Minor Salivary Gland Biopsy
In suspected cases of Sjögren’s Syndrome, patients are often referred for a lower lip minor salivary gland biopsy.
The minor salivary gland biopsy by itself will not diagnose time the biopsy happens, the patient would have already had a number of other clinical, blood, functional and morphological investigations [as laid out by the American-European Consensus Group]).
Biopsy of the minor salivary glands of the lower lip has been used for many years as the changes in the lower lip mirror those in the major salivary glands (parotid and submandibular glands). The presence of chronic inflammatory cells in lip salivary glands, as assessed with the minor salivary gland biopsy, is one of the parameters included in most criteria sets proposed for Sjögren’s Syndrome classification.
What is a Minor Salivary Gland Biopsy & How Is It Done?
A Minor Salivary Gland biopsy is a procedure where an incision is made within the lower lip and minor salivary glands present just below the surface are plucked out and looked at closely under a microscope. It is a relatively minor and safe procedure.
A local anæsthetic injection is used to numb the area which takes a couple of minutes to work. After this injection, the procedure should be painless. An incision, needing stitching afterwards, is made to the lower lip. The stitches dissolve after 10 – 14 days. All together, this procedure usually takes around 15 – 20 minutes from start to finish.
Is there much soreness afterwards?
When the anæsthetic wears off, there will be some pain and discomfort. Simple painkillers will usually be effective. You will be advised which are the best to take. Any discomfort usually only lasts a few days.
Will there be much bleeding?
Although there may be a little bleeding at the time of the biopsy, this usually stops very quickly and is unlikely to be a problem if the wound is stitched. When you get home, should the biopsy site bleed again, apply pressure over the area for at least 10 minutes with a rolled up handkerchief or swab (if you have been given one). This should stop the bleeding but if the bleeding continues please contact your Oral Surgeon / OMFS Department.
When can I return to work?
This largely depends on your job and how you feel after the procedure. Most people are able to return to work later the same day.
Will I need another appointment?
A follow-up appointment is not always necessary but you will usually be asked to attend an appointment for the results of the biopsy to be discussed with you. A care advice leaflet will be given to you after the biopsy.
Minor Salivary Gland Biopsy – Operation Warnings
The medico-legal landscape of consent has been shaped by a number of cases, such as Chester v Afshar  [https://exodontia.info/chester-vs-afshar-2004/], Montgomery v Lanarkshire Health Board , Duce v Worcestershire Acute Hospitals NHS Trust  amongst others, so that it is more patient-centred.
Many of the legal claims in surgical (& medical) cases occur as a result of “failure to warn”, i.e. lack of adequately documented and appropriate consent.
A pre-requisite for obtaining consent for a surgical (medical / dental) procedure from a patient, is a full exchange of information regarding any risks, drawbacks and limitations of the proposed treatment and any alternatives to it (even non-treatment).

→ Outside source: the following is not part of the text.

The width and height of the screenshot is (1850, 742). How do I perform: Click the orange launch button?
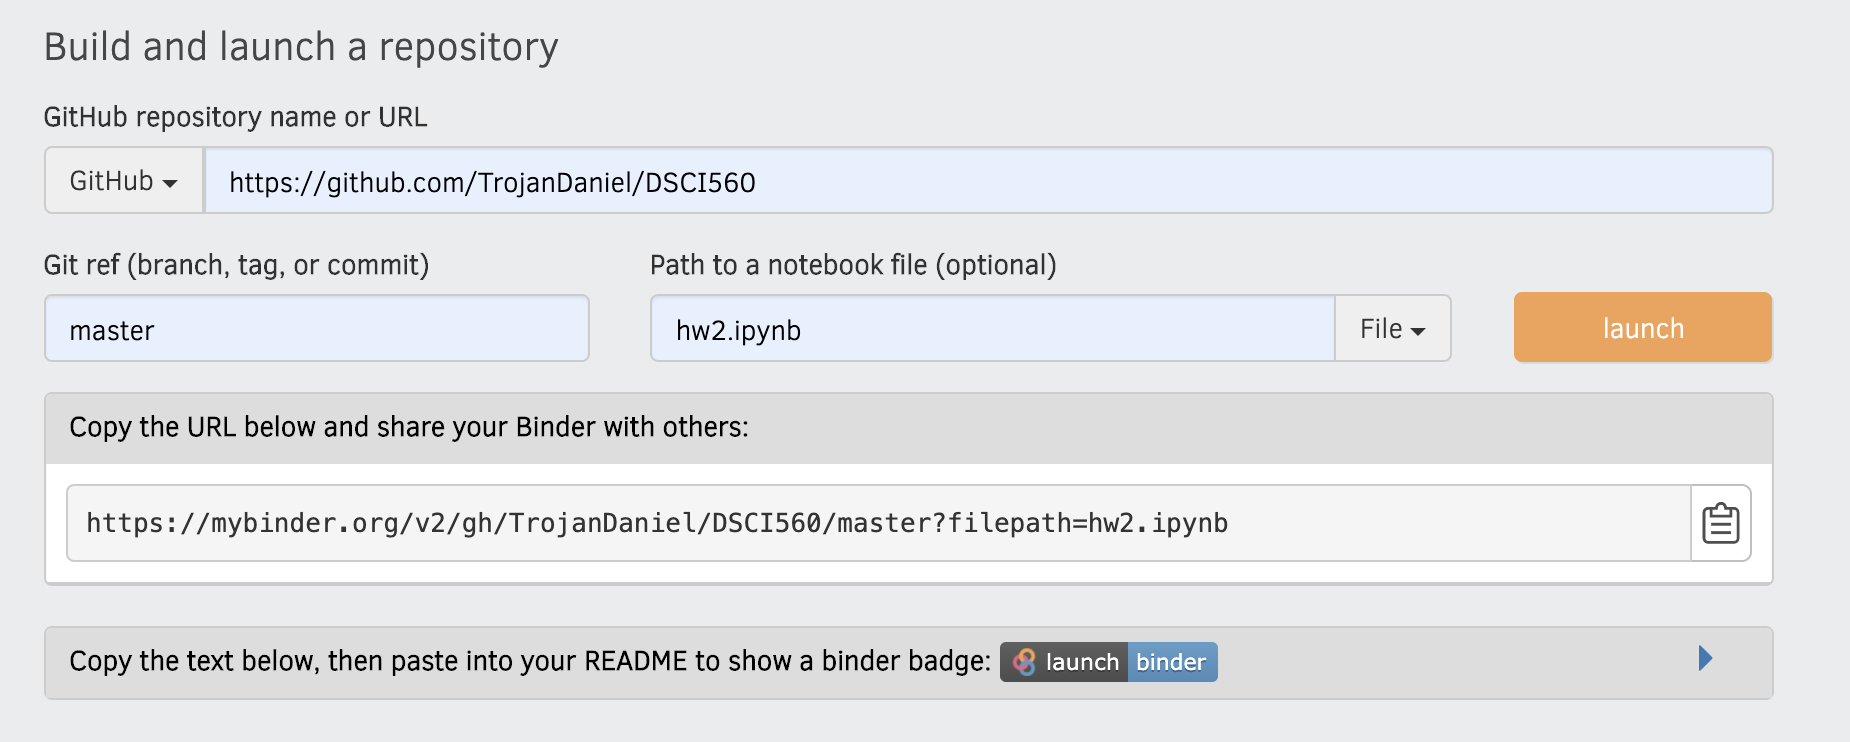(x=1643, y=328)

The clinicians should provide the patient with as much information as is appropriate and relevant, that it should be in terms the patient understands & the risks should be personalised for that individual patient. Also, there should be enough time for the patient to understand the information given and get a second opinion if needs be.
The following list of warnings regarding minor salivary gland biopsies is neither exhaustive nor is it predictive.
The most pertinent warnings have been included here.
As it is a surgical procedure, there will be soreness after the procedure. This can last for several days. Painkillers such as ibuprofen or paracetamol are very effective. Obviously, the analgesic you use is dependent on your medical history and the ease with which the biopsy was carried out.
There will be swelling afterwards. Avoidance in the first few hours post-op, of alcohol, exercise or hot foods / drinks will decrease the degree of swelling that will develop.
The biopsy site will be closed with stitches. These are dissolvable and & will “fall out” within 10 – 14 days.
Scarring / Lumpiness at Biopsy Site.
Any cut to soft tissues produces a scar. Initially, after a biopsy, a scar will be produced. This softens and disappears (i.e. improves) with time. Regardless, it can feel quite obvious and lumpy to begin with. The scarring can also dependent on the size and size of the biopsy and the individual’s tendency to scarring.
Initial Tautness / Tenderness at Biopsy Site.
To close the biopsy site, the wound margins are closed with stitches. These place tension and hence tenderness at the biopsy site; this tails off with time.
Localised Area of Numbness at Biopsy Site.
The biopsy can damage the local nerves resulting in areas of numbness. These can take a number of months before normal feeling returns.
Inconclusive Results & the Need for Re-biopsy.
The biopsy results can come back as inconclusive. If this is the case, then it is possible that the biopsy will need to be repeated.
Further treatment dependent on Results.
Depending on what the biopsy results are, will determine whether further treatment is required.